## Directions
Your answer must consist of exactly the lines below, starting with the line with "Image resolution: width=1098, height=2576." and going on through the line with "Erfahrungsbericht: Missed Abort", and nothing else.

------ Source material

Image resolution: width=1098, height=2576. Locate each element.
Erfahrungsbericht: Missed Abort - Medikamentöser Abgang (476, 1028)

------------
------ Source material

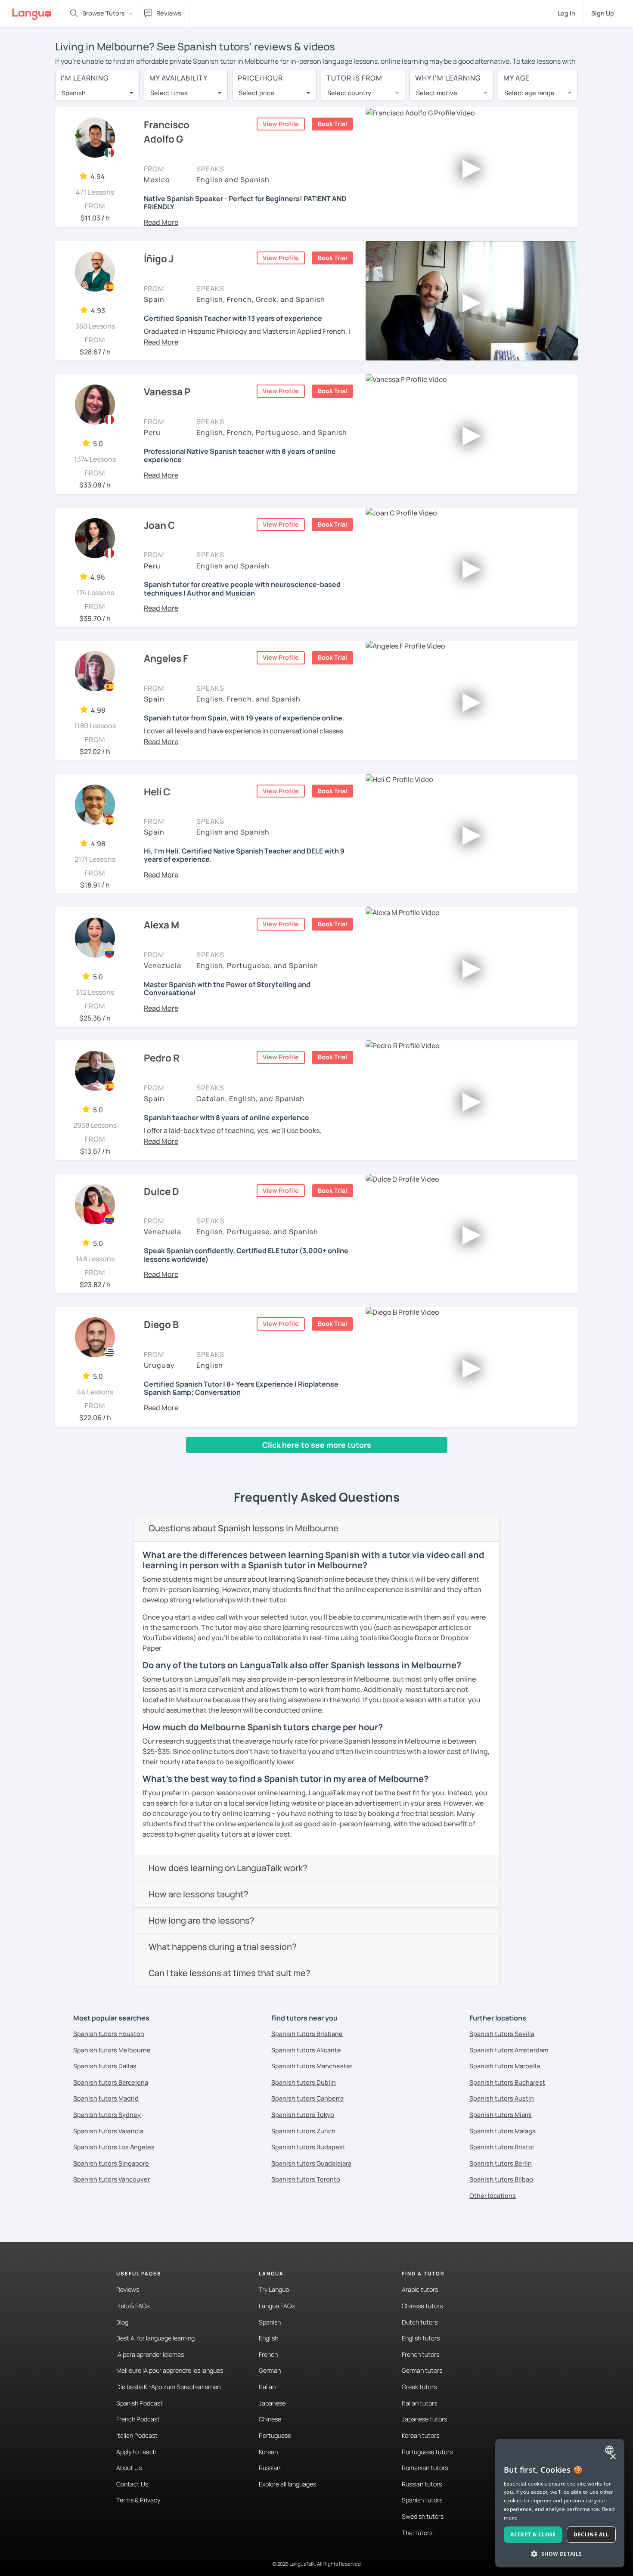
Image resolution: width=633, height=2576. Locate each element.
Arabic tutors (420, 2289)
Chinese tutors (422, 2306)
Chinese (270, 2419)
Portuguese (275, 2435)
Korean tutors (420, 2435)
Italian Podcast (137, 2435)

------------

## Solution to this exercise
Image resolution: width=1098, height=2576. Locate each element.
Erfahrungsbericht: Missed Abort - Medikamentöser Abgang (476, 1028)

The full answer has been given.